[start of Source excerpt]
These days, I try to explain that my favorite sport is 500 years out of date - which incited an impromptu tournament class over lunch one day.

But I digress.

I really wanted to say that I at least know what a football is shaped like, and now the world is wondering if the Universe is shaped the same way.

Universe is shaped like a football, says scientist

"It is a question which has been kicking about for thousands of years: is our universe infinite? Today, scientists have announced the most compelling evidence yet which suggests that, not only is it finite, but it may be the shape of a football.

"Jeff Watts, a mathematician based in New York and one of the lead authors of a paper in today's Nature, said he and his team may have cracked the puzzle.

"He used data from the Wilkinson microwave anisotropy probe (WMAP) to conclude that the universe probably does not go on forever.

"WMAP was launched by NASA two years ago to produce a map of the temperature fluctuations in the universe. "You can look at the wavelengths of these fluctuations," Mr Watts said. "In an infinite universe, you'd have these waves of all different lengths."
[end of Source excerpt]
[start of Given records]
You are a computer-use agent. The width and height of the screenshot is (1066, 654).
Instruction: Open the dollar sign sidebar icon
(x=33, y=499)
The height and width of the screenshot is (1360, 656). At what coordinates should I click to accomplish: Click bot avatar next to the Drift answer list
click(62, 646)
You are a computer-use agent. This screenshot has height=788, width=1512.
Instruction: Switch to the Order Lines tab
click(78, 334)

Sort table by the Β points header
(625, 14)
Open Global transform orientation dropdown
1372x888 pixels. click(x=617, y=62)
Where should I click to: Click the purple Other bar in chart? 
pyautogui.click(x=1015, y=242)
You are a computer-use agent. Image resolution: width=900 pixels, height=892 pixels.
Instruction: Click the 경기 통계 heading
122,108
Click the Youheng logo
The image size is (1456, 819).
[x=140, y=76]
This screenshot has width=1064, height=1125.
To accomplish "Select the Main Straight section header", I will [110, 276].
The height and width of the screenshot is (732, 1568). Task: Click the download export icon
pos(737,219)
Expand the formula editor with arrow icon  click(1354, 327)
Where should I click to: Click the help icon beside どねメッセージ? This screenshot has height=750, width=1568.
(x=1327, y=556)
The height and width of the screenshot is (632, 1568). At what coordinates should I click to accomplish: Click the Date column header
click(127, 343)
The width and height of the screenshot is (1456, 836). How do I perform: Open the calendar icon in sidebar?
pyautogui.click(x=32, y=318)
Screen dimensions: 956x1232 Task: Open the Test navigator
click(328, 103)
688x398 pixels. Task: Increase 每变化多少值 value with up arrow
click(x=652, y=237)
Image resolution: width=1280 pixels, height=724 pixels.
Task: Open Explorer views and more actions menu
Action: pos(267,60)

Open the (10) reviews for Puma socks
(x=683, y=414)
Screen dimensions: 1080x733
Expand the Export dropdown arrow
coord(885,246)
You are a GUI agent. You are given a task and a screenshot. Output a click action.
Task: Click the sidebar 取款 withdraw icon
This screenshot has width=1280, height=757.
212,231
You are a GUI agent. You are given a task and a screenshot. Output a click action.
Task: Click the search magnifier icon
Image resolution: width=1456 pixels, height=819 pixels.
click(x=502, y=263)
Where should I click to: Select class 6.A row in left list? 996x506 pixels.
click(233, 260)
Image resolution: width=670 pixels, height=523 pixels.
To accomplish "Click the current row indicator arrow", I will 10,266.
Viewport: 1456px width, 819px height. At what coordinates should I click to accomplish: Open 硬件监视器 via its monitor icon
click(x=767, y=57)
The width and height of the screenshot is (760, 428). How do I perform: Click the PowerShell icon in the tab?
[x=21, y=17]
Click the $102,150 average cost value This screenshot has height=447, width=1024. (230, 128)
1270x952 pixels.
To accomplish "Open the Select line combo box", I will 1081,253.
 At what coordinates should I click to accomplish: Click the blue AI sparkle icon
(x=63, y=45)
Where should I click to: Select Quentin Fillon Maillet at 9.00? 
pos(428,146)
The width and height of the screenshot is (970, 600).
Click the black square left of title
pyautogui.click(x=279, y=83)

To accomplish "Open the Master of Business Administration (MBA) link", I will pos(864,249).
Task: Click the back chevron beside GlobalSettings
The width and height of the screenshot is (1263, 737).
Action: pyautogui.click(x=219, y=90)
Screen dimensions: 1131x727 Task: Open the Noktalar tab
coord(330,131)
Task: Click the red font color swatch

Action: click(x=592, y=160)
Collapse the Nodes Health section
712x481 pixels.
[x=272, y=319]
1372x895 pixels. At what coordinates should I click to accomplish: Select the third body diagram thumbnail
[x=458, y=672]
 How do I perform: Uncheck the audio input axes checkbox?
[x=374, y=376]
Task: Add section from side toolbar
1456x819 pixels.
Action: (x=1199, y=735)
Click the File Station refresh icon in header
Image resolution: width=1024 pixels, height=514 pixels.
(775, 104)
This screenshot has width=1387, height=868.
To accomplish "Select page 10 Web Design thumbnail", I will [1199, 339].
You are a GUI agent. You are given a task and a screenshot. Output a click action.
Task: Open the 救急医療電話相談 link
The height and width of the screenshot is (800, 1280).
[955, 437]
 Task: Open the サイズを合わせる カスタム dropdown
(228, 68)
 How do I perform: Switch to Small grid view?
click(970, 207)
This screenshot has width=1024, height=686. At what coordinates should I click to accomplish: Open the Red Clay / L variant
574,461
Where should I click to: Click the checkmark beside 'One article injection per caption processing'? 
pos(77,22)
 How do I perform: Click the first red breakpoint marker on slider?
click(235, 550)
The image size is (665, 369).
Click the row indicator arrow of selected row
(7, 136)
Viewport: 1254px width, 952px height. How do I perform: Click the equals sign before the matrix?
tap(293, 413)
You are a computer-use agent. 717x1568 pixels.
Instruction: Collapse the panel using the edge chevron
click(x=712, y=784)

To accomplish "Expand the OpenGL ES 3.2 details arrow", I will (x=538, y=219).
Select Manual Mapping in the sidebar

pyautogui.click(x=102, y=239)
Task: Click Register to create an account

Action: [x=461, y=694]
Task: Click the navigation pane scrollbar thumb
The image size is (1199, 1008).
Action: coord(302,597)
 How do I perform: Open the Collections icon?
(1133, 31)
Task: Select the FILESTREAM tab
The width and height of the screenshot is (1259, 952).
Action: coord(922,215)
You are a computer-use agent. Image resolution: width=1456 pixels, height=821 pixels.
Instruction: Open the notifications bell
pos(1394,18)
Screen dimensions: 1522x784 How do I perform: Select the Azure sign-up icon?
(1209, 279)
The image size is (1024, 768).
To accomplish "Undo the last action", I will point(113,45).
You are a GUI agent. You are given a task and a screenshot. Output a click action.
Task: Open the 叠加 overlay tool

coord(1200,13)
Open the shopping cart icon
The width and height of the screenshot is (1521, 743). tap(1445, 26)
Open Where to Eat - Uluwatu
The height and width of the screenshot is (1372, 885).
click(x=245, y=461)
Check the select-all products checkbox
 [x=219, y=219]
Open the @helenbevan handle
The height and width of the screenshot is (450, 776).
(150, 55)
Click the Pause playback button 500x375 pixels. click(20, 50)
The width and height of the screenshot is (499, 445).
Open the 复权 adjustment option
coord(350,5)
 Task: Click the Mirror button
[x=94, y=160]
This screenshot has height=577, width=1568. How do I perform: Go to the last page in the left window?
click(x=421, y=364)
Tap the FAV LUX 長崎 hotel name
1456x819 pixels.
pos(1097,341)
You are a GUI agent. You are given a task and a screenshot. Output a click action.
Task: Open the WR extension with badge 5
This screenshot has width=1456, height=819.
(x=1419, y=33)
[end of Given records]
▶ _Task instructions_:
1. Copy the records word for word, starting at the very beginning of the records and ending at the line that contains "click(328, 103)", with both ends included.
2. Pick up the piece about the universe being shaped like a football and keep writing it from where it stops.

▶ _Answers to the problems_:
1.
You are a computer-use agent. The width and height of the screenshot is (1066, 654).
Instruction: Open the dollar sign sidebar icon
(x=33, y=499)
The height and width of the screenshot is (1360, 656). At what coordinates should I click to accomplish: Click bot avatar next to the Drift answer list
click(62, 646)
You are a computer-use agent. This screenshot has height=788, width=1512.
Instruction: Switch to the Order Lines tab
click(78, 334)

Sort table by the Β points header
(625, 14)
Open Global transform orientation dropdown
1372x888 pixels. click(x=617, y=62)
Where should I click to: Click the purple Other bar in chart? 
pyautogui.click(x=1015, y=242)
You are a computer-use agent. Image resolution: width=900 pixels, height=892 pixels.
Instruction: Click the 경기 통계 heading
122,108
Click the Youheng logo
The image size is (1456, 819).
[x=140, y=76]
This screenshot has width=1064, height=1125.
To accomplish "Select the Main Straight section header", I will [110, 276].
The height and width of the screenshot is (732, 1568). Task: Click the download export icon
pos(737,219)
Expand the formula editor with arrow icon  click(1354, 327)
Where should I click to: Click the help icon beside どねメッセージ? This screenshot has height=750, width=1568.
(x=1327, y=556)
The height and width of the screenshot is (632, 1568). At what coordinates should I click to accomplish: Click the Date column header
click(127, 343)
The width and height of the screenshot is (1456, 836). How do I perform: Open the calendar icon in sidebar?
pyautogui.click(x=32, y=318)
Screen dimensions: 956x1232 Task: Open the Test navigator
click(328, 103)

2.
"But in a finite universe the waves would reach a maximum length. WMAP shows that for short and medium wavelengths, everything matches cosmologists' predictions. "The longest wavelengths are what's missing," Mr Watts said. This points to a finite universe.

But a finite universe does not mean there are edges. Mr Watts says the WMAP data shows that the shape of space may be based on a dodecahedron: a solid composed of 12 pentagons. If a someone were to travel out to the "edge" of this shape, they would end up coming back in through the opposite face."

This should spawn a few new sci fi plots.